David Bolton, a senior landman at Chesapeake closely involved in Michigan land leasing, wrote in the margin: “This will be difficult to enforce – I would suggest we keep this simple and coordinate our bidding efforts within the AMI lands prior to the state sale. Then offer each the leases according to this agreement just as we would any other. Your thoughts?”
Another paragraph in the proposal read: “With respect to the tracts that are designated for bidding by only one party, the other party will be free to bid independently bid (sic) on said tracts, including bidding against the designated party.”
Next to that paragraph, Bolton wrote: “Why have this if the goal is to keep from running the prices up on each other?”
Darren Bush, a former Justice Department anti-trust attorney, said the emails and proposal comments were likely to be “deeply troubling” to Justice Department investigators already examining Chesapeake and Encana communications.
The emails and comments show “the purpose is to make sure that they are not bidding each other up,” said Bush, now a professor of anti-trust law at the University of Houston. “At some point, they think they can stabilize the prices. And then over time, they can have it decrease.”
ROAD AHEAD
Both Chesapeake and Encana have acknowledged holding talks about forming a joint-venture in Michigan. But the companies say no agreement was ever reached. In September, Encana’s board of directors said an internal investigation found no evidence of wrongdoing by the company. It did not say how it came to that conclusion.

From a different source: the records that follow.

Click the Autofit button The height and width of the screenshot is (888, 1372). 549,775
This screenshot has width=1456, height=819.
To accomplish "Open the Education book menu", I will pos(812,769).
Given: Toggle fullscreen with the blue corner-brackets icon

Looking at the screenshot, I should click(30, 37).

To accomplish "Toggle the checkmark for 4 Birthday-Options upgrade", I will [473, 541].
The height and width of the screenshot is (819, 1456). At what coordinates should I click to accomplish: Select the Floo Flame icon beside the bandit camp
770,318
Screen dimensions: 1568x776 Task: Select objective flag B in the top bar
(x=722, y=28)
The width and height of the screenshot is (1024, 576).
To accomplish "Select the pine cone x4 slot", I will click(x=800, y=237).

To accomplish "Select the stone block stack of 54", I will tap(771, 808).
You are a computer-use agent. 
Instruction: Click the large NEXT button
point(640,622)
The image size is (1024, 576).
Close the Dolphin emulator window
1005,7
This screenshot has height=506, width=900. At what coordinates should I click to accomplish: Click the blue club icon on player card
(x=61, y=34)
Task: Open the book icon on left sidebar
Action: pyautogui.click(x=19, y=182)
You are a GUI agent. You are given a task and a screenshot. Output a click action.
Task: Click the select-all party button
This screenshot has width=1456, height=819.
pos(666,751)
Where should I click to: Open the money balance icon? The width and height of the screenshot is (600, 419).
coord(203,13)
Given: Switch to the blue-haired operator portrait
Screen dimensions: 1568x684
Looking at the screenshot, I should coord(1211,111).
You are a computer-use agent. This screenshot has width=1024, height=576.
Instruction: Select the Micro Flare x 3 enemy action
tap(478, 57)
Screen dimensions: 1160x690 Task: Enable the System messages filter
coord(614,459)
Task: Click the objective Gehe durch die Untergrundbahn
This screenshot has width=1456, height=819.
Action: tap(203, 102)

The ongoing Justice Department and Michigan Attorney General probes have stymied Chesapeake’s plan to sell its Michigan acreage. In June, the company put up for sale 450,000 acres, for which it says it paid $400 million. A sale was expected by August 31. Since then, no prospective buyers have been disclosed.
The investigations could take years to resolve, antitrust experts say. They involve the review of thousands of documents and emails and are likely to include interviews with key executives including McClendon. The investigations could necessitate analyses by economists to determine whether the state of Michigan and private land owners incurred losses.
McClendon most certainly has.
In 2011, Forbes estimated McClendon’s net worth at $1.1 billion. After Reuters reported this year that McClendon had taken out more than $1 billion in personal loans, he fell off the magazine’s roster of the wealthiest 400 Americans. Forbes now estimates his net worth to be $500 million, less than half of its estimate a year ago.